At a quarter past nine she makes her third circuit of the pub, pushing through the groups of increasingly raucous customers, her head dipping and bobbing as she tries to make out who is there. A young woman no longer wearing any shoes offers her a cigarette outside and tells her her hair is beautiful. She says thank you nicely because she wants the cigarette. She suspects the nicotine will give her a headache tomorrow.

Nisha waits as the hours pass and the bar takes a more Bacchanalian turn around her, the voices louder, the glasses sloshing alcohol as people push past her. A group of office workers starts dancing on the tiny, sticky dance-floor and she stares at them, marveling at people’s willingness to humiliate themselves. The side door is locked at a quarter to eleven, and people begin to spill out of the main doors, laughing, stumbling, stopping to smoke or kiss messily, or wait for taxis. He does not come.

“Is it closing time?” she asks a young Asian man, part of the office celebration.

“Yes, babe,” he says, saluting. “Nearly eleven, innit?” He slings an arm around the shoulders of a ginger-haired man in an ill-fitting T-shirt and they walk off singing.

She cannot believe it. She turns and peers inside: the place is emptying, barmen wiping tables and stacking chairs. Could she have missed him? He couldn’t have been here without her knowing. He just couldn’t. She curses under her breath, preparing to walk back to the hotel.



* * *



? ? ?

She is only a few minutes away from the pub when she hears them behind her, catcalling, their footsteps echoing on the wet pavement. Oi! Yankee Doodle! She turns and recognizes him immediately, pushing forward, like a pustulent boil, from the surface of their little gang. Oh, great.

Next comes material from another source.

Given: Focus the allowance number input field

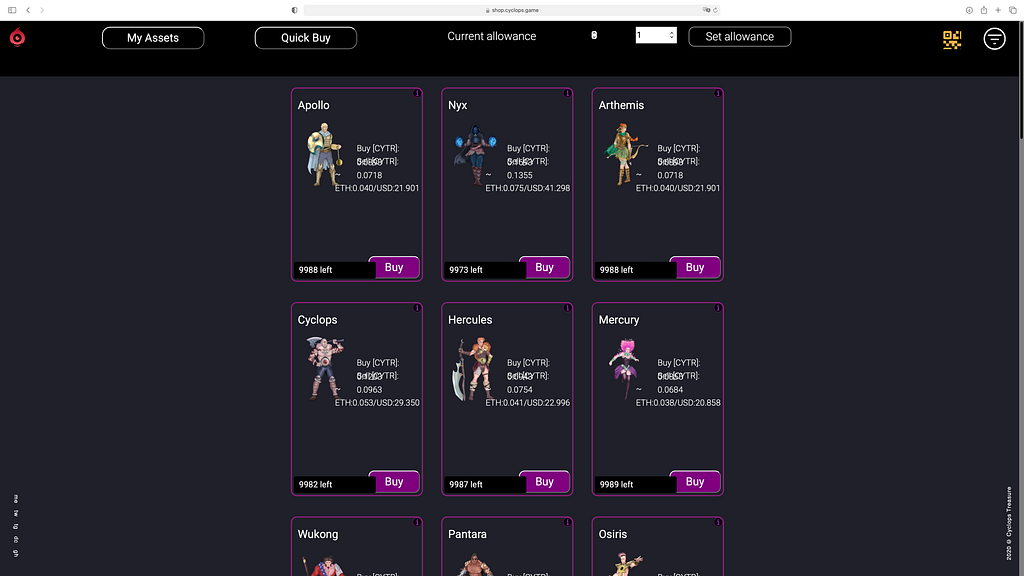Looking at the screenshot, I should tap(656, 35).
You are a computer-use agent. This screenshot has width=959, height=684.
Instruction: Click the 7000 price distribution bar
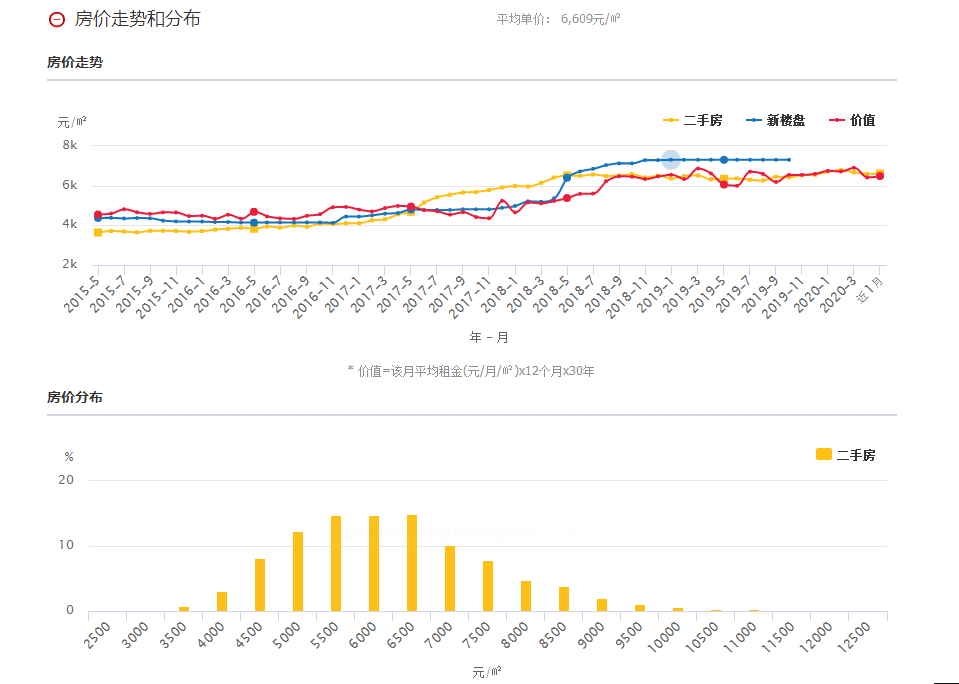[450, 578]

She picks up her pace, but they pick up theirs too and she knows they are gaining on her. Her heart thumps in her ears with a sudden surge of adrenaline. She runs through the calculations that every woman knows as standard: this street is too dark; there are no other people nearby; the main street, with its strip lights and traffic, is still a hundred, two hundred paces away. She has no Ari, no personal alarm, not even any keys to wedge between her fingers. He is coming. She knows it in her gut.

Three strides, two strides. She hears his approach, feels the hot breath on her neck. Just as his arms surround her in a clumsy bear hug, Nisha squats and drops abruptly, shifts her weight onto her back foot, turns and swings her right forearm up hard between his legs. Just as her Krav Maga tutor had shown her. She hears his high-pitched cry as he collapses onto the pavement behind her, the shocked exclamations of his friends as they reach for him. The curses. The what the f—

But they are drunk, and before they can fully grasp what has happened, she is sprinting away down the unlit back road, all the power of a thousand tedious daily sessions on a treadmill in her feet, suddenly grateful that, for this day in her life at least, she is not wearing a pair of beautifully handmade couture high heels, but a pair of cheap and nasty perfectly flat pumps.

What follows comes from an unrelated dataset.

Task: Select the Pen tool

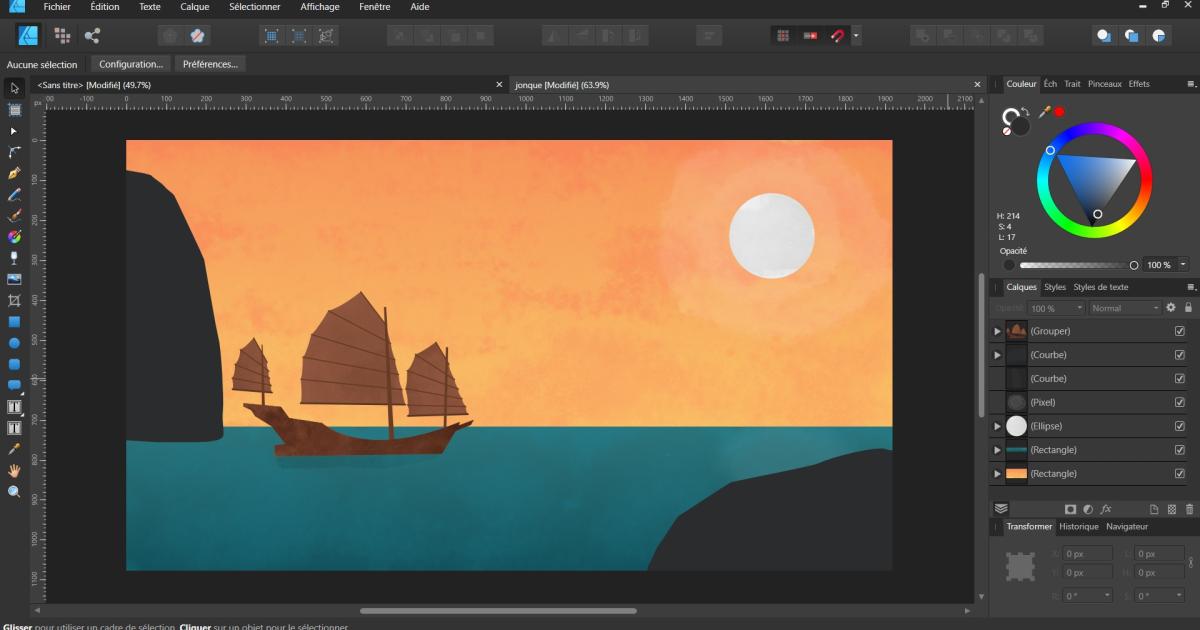Action: (x=14, y=173)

She is almost at the hotel, her brain still fizzing, before she discovers that during the scuffle her phone has fallen out of the too-shallow pocket of the second-hand jacket.

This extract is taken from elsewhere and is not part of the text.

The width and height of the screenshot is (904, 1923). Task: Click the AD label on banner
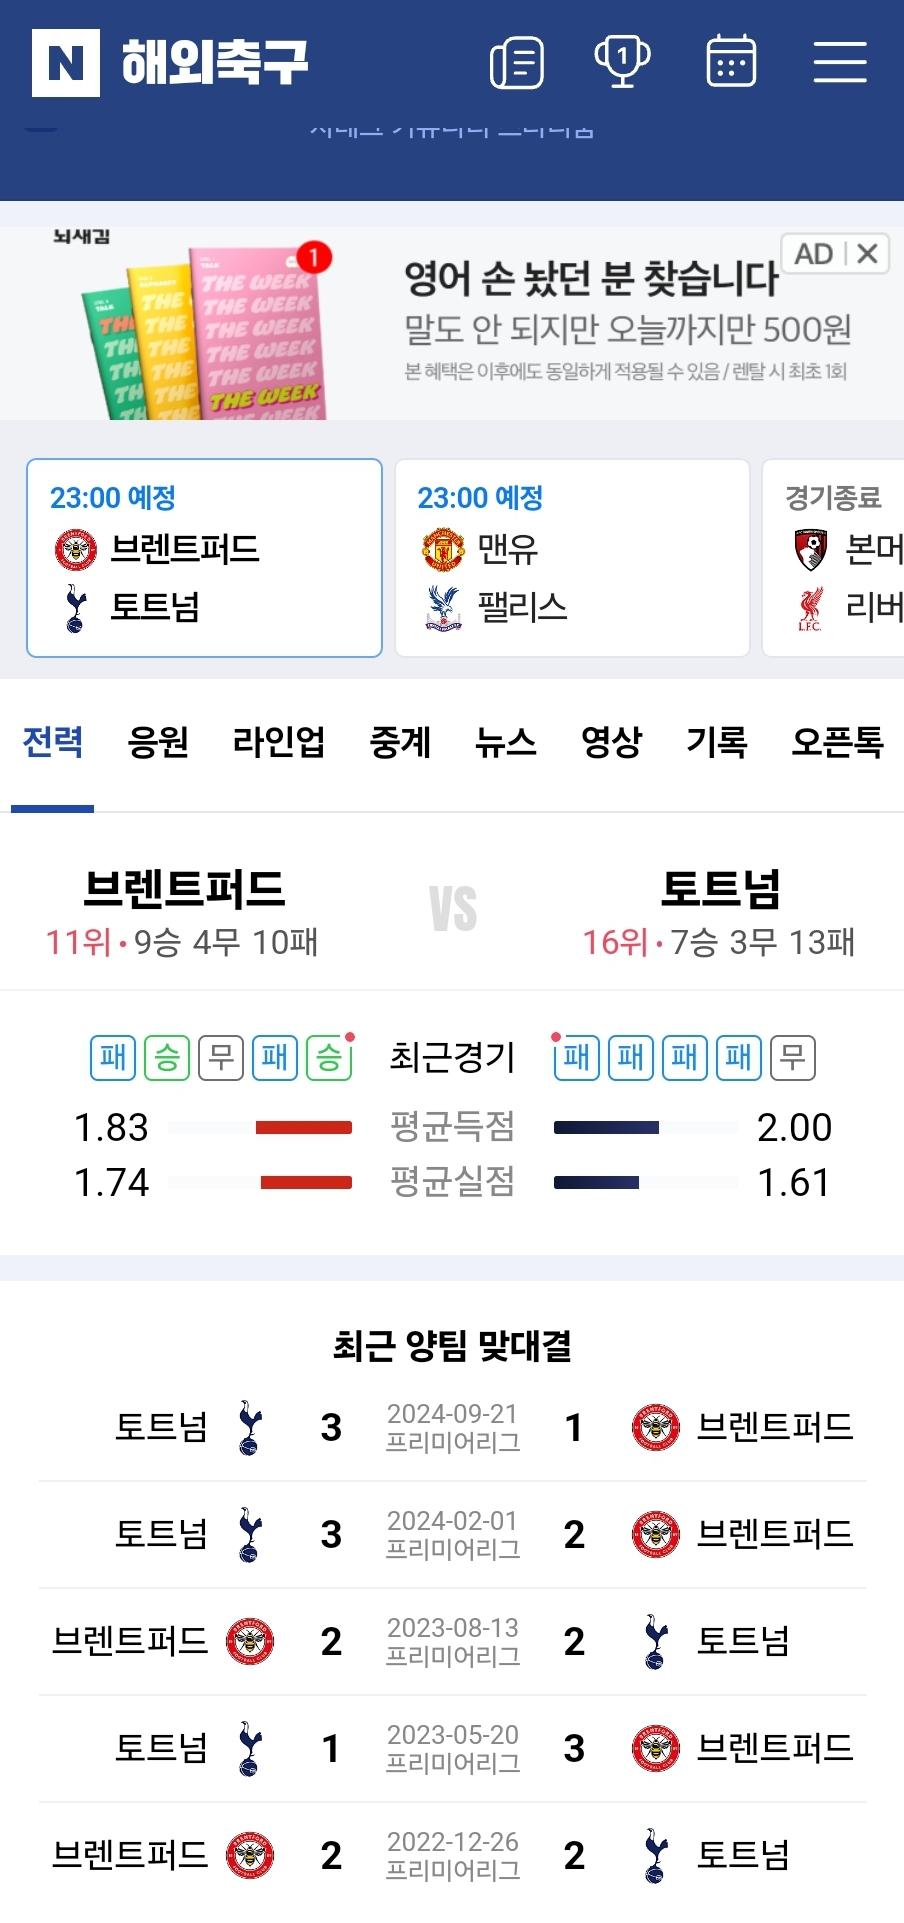814,254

She curses, then doubles back and runs the route she has come, ignoring the drunks weaving their way along the street. She scans the sidewalk but there is nothing. Of course there isn’t. How long does a cellphone last on an inner-city street? Nisha stands under the flickering sodium light, closes her eyes and wonders how much worse this day can get.



* * *



? ? ?

“Magda! There are six different White Horses in London! Why didn’t you tell me? I just looked them up! He must have gone to a different one!”

She has borrowed the phone of the soft-voiced Nigerian man on Reception, and as Magda answers, she is standing in the corner by the vending machine, ignoring the anxious glances he is sending in her direction.

“What? But he called me!”

“What do you mean he called you?”

“He said he handed it to you two hours ago. He got held up so he was late and he called me.”

“He did not give it to me. He went to the wrong bar!”

“No. No, Mrs. Cantor. The White Horse. I told him what you would be wearing. I knew this was Friday’s outfit, because I have them all on the chart. He said he recognized you by your shoes.”